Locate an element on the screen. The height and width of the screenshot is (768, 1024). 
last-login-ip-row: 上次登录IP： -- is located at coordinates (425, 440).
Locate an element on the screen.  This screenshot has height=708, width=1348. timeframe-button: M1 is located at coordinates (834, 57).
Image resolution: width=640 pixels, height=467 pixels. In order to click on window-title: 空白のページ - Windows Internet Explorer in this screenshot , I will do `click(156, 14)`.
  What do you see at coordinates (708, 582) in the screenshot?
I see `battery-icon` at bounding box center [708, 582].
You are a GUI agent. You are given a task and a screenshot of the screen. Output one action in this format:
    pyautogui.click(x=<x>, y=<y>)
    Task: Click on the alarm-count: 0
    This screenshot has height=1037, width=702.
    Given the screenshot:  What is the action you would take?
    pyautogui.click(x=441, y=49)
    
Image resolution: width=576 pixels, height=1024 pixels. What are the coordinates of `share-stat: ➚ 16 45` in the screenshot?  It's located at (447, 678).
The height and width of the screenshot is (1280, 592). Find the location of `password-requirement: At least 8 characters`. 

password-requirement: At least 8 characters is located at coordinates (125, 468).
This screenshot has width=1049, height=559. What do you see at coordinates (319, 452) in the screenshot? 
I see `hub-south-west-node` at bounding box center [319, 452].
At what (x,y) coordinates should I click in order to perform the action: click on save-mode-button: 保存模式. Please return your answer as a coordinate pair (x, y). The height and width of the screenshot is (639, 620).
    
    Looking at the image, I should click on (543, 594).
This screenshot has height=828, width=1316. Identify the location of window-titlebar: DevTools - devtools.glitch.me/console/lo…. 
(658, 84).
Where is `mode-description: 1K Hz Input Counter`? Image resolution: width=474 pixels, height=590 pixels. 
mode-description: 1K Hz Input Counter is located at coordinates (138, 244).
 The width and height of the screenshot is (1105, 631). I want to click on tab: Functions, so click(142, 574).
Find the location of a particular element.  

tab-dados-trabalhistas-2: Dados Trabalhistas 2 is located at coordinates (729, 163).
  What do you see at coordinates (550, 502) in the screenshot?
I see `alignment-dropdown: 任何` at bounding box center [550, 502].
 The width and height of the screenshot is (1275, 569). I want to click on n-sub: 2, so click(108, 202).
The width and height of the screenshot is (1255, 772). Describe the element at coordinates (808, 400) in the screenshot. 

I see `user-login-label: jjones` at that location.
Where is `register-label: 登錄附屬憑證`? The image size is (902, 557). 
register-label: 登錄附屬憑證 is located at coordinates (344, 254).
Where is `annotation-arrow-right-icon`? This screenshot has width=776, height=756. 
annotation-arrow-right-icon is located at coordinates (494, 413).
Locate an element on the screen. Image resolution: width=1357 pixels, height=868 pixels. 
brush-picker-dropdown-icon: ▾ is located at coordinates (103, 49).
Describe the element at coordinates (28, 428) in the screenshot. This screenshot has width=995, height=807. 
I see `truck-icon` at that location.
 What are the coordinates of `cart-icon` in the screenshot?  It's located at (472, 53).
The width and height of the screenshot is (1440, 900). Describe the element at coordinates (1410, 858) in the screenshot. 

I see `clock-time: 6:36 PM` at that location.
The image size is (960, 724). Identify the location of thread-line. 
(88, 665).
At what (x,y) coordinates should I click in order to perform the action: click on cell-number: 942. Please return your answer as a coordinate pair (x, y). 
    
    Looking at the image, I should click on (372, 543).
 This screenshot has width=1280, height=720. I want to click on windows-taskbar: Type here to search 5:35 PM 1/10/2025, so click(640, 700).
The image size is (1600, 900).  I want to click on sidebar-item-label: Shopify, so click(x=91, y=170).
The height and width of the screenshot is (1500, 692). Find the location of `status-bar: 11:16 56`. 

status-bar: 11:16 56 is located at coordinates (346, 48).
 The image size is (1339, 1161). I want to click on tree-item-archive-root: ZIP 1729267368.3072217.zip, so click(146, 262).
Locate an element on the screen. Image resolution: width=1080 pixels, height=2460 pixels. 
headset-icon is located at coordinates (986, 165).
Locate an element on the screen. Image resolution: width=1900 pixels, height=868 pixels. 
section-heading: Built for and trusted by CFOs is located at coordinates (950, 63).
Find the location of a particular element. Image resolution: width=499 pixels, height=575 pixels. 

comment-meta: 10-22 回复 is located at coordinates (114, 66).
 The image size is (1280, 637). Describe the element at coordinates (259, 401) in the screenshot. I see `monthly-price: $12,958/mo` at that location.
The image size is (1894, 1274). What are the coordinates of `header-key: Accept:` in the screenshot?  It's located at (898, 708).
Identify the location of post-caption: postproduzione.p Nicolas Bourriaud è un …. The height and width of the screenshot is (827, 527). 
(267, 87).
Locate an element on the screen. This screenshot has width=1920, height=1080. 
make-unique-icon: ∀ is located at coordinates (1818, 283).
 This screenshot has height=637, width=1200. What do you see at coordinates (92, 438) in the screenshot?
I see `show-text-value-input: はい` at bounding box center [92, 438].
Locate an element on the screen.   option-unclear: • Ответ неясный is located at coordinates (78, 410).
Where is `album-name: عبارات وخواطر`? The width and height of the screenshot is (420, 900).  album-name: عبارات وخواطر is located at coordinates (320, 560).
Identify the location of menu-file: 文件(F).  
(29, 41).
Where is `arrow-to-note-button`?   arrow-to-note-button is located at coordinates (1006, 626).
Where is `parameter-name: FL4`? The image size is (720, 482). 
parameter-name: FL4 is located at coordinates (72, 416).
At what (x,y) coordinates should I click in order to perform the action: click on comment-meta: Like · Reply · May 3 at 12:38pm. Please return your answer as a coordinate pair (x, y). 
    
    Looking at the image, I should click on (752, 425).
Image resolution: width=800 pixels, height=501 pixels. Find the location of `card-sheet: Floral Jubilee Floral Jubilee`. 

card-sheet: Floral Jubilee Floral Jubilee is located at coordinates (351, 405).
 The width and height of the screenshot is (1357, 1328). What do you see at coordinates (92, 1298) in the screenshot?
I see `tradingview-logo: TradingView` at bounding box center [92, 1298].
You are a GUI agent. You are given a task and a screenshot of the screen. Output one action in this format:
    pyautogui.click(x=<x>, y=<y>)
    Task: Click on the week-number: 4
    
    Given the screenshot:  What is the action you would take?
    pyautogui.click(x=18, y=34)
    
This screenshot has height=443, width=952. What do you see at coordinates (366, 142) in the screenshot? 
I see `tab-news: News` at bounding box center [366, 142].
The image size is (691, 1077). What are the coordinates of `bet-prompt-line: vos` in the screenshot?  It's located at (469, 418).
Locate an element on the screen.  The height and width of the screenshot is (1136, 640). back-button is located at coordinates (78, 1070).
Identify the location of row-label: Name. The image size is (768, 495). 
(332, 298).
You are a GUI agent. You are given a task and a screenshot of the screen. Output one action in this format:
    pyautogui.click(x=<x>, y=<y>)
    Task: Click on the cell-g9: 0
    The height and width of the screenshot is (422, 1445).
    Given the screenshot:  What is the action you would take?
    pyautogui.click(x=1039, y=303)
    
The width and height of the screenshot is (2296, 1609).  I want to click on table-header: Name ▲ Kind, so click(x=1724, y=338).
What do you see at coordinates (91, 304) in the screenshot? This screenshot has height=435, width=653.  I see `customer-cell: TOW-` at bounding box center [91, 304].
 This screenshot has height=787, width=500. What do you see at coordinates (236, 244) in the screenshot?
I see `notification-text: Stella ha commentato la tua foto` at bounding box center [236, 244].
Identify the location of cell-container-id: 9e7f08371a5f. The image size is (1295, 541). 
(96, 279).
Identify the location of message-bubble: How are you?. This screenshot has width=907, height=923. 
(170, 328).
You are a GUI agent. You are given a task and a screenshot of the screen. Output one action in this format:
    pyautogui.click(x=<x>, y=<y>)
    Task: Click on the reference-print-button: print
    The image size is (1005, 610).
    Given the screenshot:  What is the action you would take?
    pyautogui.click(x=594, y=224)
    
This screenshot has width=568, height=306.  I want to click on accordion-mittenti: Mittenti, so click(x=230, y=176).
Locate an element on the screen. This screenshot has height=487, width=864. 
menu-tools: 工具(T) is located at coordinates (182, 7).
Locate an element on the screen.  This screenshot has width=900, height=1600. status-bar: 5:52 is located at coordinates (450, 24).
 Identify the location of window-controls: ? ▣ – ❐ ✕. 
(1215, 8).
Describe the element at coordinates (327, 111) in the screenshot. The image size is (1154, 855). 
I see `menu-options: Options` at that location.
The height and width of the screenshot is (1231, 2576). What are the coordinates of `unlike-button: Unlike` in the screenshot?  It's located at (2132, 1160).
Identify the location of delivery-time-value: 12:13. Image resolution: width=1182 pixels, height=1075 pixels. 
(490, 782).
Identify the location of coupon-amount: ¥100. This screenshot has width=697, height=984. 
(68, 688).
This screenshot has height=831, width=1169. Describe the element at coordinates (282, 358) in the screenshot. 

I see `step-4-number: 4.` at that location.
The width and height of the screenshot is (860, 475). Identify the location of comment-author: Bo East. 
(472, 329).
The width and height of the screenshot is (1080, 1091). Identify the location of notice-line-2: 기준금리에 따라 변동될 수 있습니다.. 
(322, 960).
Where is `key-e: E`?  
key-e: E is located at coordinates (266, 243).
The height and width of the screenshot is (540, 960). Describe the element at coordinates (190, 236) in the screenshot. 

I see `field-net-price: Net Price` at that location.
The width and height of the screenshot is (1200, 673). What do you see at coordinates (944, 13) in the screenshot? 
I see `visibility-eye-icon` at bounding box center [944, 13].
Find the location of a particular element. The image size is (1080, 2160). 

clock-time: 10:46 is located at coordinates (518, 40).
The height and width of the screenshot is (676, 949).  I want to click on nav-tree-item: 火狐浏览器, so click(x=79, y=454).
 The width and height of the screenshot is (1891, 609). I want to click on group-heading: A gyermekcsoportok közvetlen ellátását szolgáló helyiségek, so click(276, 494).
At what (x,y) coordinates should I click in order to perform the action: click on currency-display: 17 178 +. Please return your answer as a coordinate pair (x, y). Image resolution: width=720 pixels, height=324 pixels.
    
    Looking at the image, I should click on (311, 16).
********
Reproduce the data from its first line through the line containing "last-login-ip-row: 上次登录IP： -- is", substituting "item" for "element" and leaving everything else unchanged.

Locate an item on the screen. The height and width of the screenshot is (768, 1024). 
last-login-ip-row: 上次登录IP： -- is located at coordinates (425, 440).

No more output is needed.